(Collected data entries)

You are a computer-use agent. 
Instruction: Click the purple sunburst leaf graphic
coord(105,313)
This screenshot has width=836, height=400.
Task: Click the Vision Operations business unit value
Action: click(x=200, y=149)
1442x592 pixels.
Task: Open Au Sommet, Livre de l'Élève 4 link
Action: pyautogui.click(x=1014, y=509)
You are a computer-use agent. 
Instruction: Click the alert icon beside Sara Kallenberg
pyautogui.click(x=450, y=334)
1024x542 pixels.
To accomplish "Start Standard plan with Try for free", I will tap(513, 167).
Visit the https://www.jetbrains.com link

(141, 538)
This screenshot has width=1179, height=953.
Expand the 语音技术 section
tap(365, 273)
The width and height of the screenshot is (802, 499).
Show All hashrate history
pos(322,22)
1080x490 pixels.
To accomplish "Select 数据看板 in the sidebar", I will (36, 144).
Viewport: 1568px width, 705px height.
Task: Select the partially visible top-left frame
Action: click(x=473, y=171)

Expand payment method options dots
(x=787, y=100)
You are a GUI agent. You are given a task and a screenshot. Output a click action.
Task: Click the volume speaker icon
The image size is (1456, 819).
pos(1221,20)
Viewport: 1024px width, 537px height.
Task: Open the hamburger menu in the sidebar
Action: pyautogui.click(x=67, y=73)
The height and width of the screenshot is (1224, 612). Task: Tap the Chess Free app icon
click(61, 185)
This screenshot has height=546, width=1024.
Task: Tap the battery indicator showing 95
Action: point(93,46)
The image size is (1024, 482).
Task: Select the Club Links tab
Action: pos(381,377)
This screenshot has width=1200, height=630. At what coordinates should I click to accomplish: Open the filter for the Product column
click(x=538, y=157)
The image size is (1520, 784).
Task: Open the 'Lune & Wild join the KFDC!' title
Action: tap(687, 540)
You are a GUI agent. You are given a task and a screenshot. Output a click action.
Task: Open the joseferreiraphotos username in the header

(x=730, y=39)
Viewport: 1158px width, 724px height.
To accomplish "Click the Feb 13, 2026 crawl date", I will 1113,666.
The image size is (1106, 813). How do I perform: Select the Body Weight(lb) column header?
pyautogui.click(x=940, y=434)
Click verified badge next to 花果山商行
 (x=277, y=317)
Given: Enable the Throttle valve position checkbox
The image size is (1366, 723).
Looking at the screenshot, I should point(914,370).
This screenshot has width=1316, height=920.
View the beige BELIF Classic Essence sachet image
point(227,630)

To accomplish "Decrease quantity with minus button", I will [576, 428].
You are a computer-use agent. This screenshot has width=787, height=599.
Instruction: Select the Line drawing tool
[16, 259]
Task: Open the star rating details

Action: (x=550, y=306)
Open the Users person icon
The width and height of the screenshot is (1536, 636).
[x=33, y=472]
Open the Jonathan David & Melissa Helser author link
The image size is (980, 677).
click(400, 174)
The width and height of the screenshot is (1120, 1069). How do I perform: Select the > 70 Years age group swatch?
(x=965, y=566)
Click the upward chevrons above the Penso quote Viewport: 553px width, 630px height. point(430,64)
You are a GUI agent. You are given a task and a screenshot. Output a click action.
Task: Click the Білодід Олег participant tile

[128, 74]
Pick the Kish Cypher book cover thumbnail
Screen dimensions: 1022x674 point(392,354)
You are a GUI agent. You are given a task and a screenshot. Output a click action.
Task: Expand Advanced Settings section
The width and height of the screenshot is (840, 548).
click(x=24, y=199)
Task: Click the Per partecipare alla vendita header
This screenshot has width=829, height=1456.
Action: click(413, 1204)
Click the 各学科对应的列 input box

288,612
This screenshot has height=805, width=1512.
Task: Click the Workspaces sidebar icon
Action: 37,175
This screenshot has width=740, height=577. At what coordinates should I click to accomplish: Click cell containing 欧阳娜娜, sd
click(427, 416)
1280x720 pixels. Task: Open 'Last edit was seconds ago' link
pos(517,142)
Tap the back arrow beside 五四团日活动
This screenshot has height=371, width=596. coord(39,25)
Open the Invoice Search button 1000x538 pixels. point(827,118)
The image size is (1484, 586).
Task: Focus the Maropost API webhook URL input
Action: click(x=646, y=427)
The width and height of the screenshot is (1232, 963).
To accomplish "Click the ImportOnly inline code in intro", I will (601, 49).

*What you should do*:
Reproduce exactly the lines from the one containing "Task: Click the Білодід Олег participant tile" through the last line of the records above, including both, and nothing else.

*Exercise result*:
Task: Click the Білодід Олег participant tile

[128, 74]
Pick the Kish Cypher book cover thumbnail
Screen dimensions: 1022x674 point(392,354)
You are a GUI agent. You are given a task and a screenshot. Output a click action.
Task: Expand Advanced Settings section
The width and height of the screenshot is (840, 548).
click(x=24, y=199)
Task: Click the Per partecipare alla vendita header
This screenshot has width=829, height=1456.
Action: click(413, 1204)
Click the 各学科对应的列 input box

288,612
This screenshot has height=805, width=1512.
Task: Click the Workspaces sidebar icon
Action: 37,175
This screenshot has width=740, height=577. At what coordinates should I click to accomplish: Click cell containing 欧阳娜娜, sd
click(427, 416)
1280x720 pixels. Task: Open 'Last edit was seconds ago' link
pos(517,142)
Tap the back arrow beside 五四团日活动
This screenshot has height=371, width=596. coord(39,25)
Open the Invoice Search button 1000x538 pixels. point(827,118)
The image size is (1484, 586).
Task: Focus the Maropost API webhook URL input
Action: click(x=646, y=427)
The width and height of the screenshot is (1232, 963).
To accomplish "Click the ImportOnly inline code in intro", I will (601, 49).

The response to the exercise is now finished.